I know two solutions for this problem. The first one is Link-Cut Tree related, using O((Q + M)logN) time. The second one solves the problem via Sqrt Decomposition, using O((Q + M)sqrt(M)) time.
Both solutions are offline solutions. That is, we first load all queries, and then deal them in some order we defined.
Link-Cut Tree solution
Sort the queries ascending by their right ends. Use a Link-Cut Tree maintaining the maximum spanning tree (forest, if edges are not enough) using the edges from 1-st to r-th (the weight of a edge is its sequential number. The 1-st edge is weighted 1, 2-nd is 2, …). This can be done because we can use the Link-Cut Tree to find the minimum edge between two tree-node, then delete it and insert the new edge in O(logN) time.

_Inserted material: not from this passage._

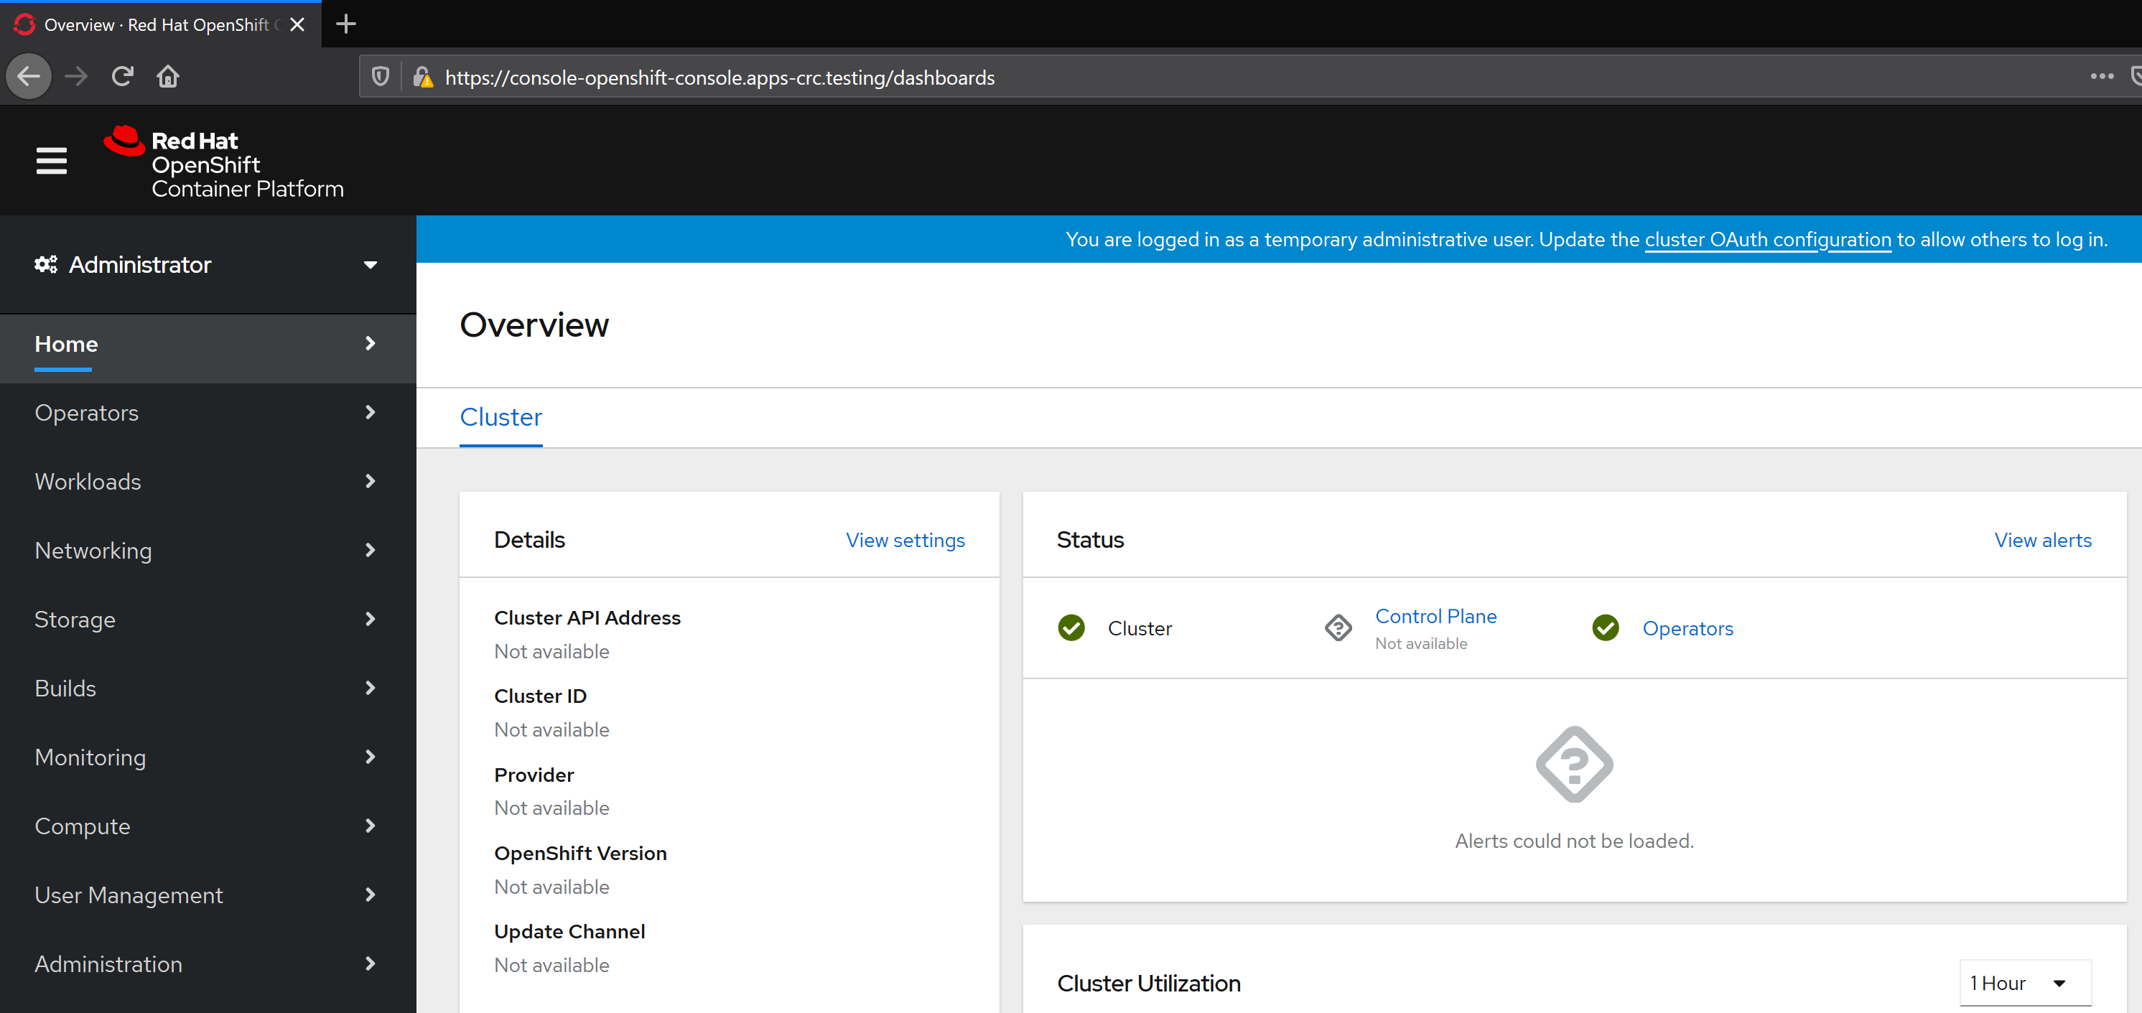Click the Operators green checkmark status icon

For a query of [l, r], count the number of edges with weight larger than or equal to l, denoting it as C. This can be done by some other data structures, like Segment Tree or Fenwick Tree. Also, it requires O(logN) time for each update of edges in the maximum spanning tree. Then, the answer of the query, is N - C.
The correctness of this algorithm can be proven by the Kruskal algorithm. First, greedily apply it to the edges from r-th to l-th (in the described order) and get a spanning tree. It should be a part of the spanning tree got by greedily applying it to the edges from r-th to 1-th.
Sqrt Decomposition solution
Similar to Codeforces 86D, which is the first problem I saw this method using as an offline algorithm, this problem can be solved by the Sqrt Decomposition.
If you can solve that problem, then, the idea here is quite simple:
- divide 1…M edges into sqrt(M) blocks, each has sqrt(M) edges.
- group the queries by the block IDs of their left ends.
- for all queries in the same group (begin at the same block), sort them ascending by their right ends.
Now, we are considering the queries begin at the same block:
- scan the queries one by one and use a union-find set to maintain the connectivity of subgraph consisting of edges from the first edge of the next block to the last edges of the current query.
- For the edges between the left end of the current query and the last edge of the beginning block (at most sqrt(N) edges here, because they are in the same block), run some brute-force union operations to merge them to get the answer.
- After the brute-force merge, we need to restore the union-find set we maintained before. Because there are at most sqrt(N) merge operations, we can record the places we changed (at most sqrt(N), too) and restore them.
Therefore, we can solve this problem in O((Q + M)sqrt(M)) time using this idea.